While ICE raids tear families apart across Pennsylvania, one Democratic congressional candidate actually showed up to help.

Justin Douglas, a Dauphin County Commissioner running for Pennsylvania's 10th Congressional District, picked up endorsements Tuesday from the Asian Pacific Islander Political Alliance, One Pennsylvania, and CASA In Action—organizations representing immigrant communities and people of color who say Douglas has proven himself when it matters most.

Robin Gurung, a board member of API PA who works with Harrisburg's Bhutanese refugee community, told reporters that roughly 20 Bhutanese Pennsylvanians have been deported as Trump's immigration enforcement machine ramps up. When families needed someone to help them see their loved ones one last time before deportation, Douglas was the one who made it happen.

"It was Justin who drove all the way to Pike County Detention Center with families to let them meet with their loved ones before they would be separated forever," Gurung said. "It was Justin who coordinated with community members and community leaders to provide support to the impacted families."

That kind of direct action stands in stark contrast to the usual political playbook of thoughts, prayers, and press releases.

Douglas is running against Janelle Stelson, a former news anchor who lost to incumbent Republican Rep. Scott Perry by just over 5,100 votes in 2024. Since launching her 2026 campaign, Stelson has locked down the establishment lane with endorsements from Gov. Josh Shapiro, state Sen. Patty Kim, the Dauphin County Democratic Committee, and a parade of labor unions.

She also holds a crushing fundraising advantage. Federal Election Commission data shows Stelson ended 2025 with more than $1.5 million in cash on hand. Douglas had roughly $14,300.
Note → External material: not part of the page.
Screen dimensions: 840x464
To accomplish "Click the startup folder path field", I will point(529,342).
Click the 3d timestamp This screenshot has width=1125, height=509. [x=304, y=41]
But Douglas is unbothered. At Tuesday's press conference, he pointed to his 2023 county commissioner race, where he flipped a seat that had been held by Republicans for a century despite being outspent 20-to-1.
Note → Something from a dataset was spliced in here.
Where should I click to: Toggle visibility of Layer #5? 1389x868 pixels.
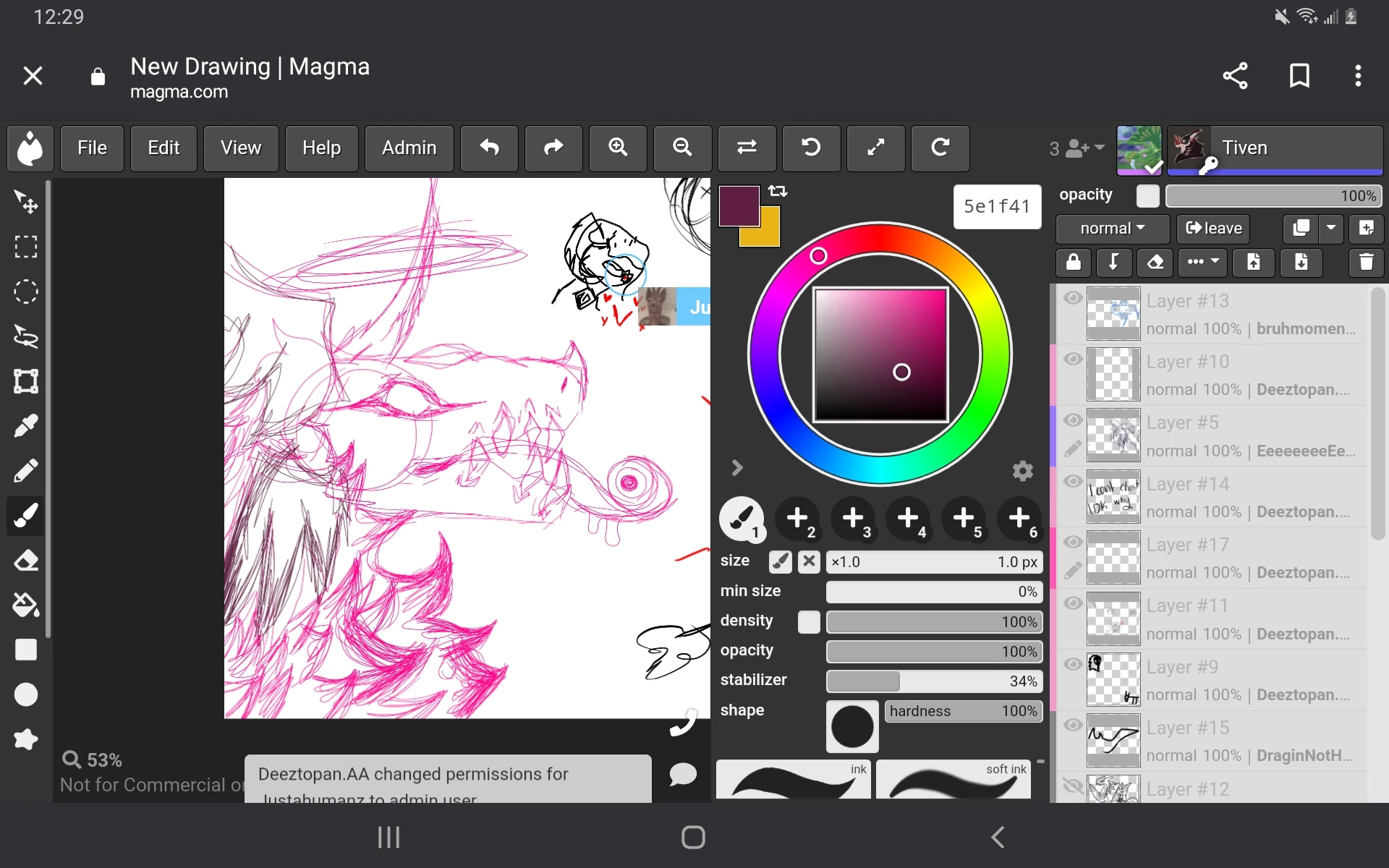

"I won. I flipped a seat that hasn't been flipped for 100 years in Dauphin County," Douglas said. "No one else had been able to do it before, and we did it by mobilizing people just like this."

Douglas is now calling for debates with Stelson ahead of the May 19 primary. So far, she has declined.

"Janelle is not ignoring me. She's ignoring the voters," Douglas said. "Voters deserve to hear, side by side, my policies and her policies. She refuses to sit with us, to share her ideas, to take questions in a way that might have to give an account for her policies last time."

A Stelson spokesperson said the candidate is "focused on doing her job—which is beating Congressman Perry and delivering for the people of Central Pennsylvania—so she will not participate in any effort that distracts from that."

Translation: Why risk a debate when you have the money and the establishment endorsements locked down?

Tyler Hartl, an organizer with One Pennsylvania, said his group will mobilize volunteers, create social media content, and organize within the Black community to boost Douglas's campaign. The endorsements reflect a broader frustration among grassroots organizers with Democratic candidates who talk about justice but don't show up when communities are under attack.

Douglas campaigned Tuesday on expanding ballot drop boxes, advocating for prison inmates, supporting universal health care, and banning members of Congress from trading stocks. He framed his candidacy as a challenge to the same political insiders who have failed to deliver structural change.

"I know how hard it is to get by, and I know that decisions made in Washington affect everyday Americans right here in Pennsylvania's 10th district," Douglas said. "Until we send principled leaders there who know what it's like, we're going to keep getting the same Band-Aid fixes to gaping wounds in our economy."

The 10th District primary will test whether Democratic voters reward a candidate who drove families to detention centers or one who collected endorsements from the party establishment. The answer will say a lot about what kind of opposition Democrats plan to mount against Trump's second-term abuses.